DATASET EXTRACT section start

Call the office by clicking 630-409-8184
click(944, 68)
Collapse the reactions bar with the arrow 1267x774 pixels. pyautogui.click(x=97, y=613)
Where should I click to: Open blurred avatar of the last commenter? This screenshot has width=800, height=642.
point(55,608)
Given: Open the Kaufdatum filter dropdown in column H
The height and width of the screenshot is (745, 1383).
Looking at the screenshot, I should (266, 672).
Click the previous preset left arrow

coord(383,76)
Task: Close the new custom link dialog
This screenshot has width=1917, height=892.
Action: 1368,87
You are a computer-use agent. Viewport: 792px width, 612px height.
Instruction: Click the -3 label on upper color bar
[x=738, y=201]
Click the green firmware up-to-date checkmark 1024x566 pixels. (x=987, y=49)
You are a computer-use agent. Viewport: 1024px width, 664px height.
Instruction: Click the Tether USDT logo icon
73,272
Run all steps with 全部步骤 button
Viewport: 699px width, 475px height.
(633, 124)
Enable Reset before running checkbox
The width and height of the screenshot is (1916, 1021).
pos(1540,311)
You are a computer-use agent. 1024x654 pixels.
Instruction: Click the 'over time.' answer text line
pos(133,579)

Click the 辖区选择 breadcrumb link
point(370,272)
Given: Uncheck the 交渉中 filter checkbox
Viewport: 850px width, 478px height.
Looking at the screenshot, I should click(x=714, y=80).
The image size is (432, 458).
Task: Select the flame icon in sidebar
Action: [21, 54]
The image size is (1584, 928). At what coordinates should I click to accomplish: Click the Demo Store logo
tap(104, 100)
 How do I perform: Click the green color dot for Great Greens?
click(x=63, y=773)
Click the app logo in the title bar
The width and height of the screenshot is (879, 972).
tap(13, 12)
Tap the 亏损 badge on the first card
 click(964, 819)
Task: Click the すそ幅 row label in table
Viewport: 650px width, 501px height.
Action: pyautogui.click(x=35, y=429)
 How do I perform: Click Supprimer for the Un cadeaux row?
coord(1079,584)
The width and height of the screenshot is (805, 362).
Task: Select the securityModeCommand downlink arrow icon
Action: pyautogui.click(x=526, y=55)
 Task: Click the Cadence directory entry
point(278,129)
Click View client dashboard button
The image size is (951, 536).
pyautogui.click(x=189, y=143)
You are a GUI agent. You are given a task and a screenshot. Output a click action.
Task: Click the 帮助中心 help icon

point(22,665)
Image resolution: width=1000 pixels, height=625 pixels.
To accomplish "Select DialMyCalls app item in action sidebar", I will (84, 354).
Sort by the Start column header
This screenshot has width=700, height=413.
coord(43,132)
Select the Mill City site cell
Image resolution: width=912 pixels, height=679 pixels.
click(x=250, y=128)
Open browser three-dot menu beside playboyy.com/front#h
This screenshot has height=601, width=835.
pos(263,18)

DATASET EXTRACT section end

# [EXERCISE AIM]
In the entries above, find the lines containing the word "computer" and say how many there are, with no other words.

# [RESULT OF THIS EXERCISE]
3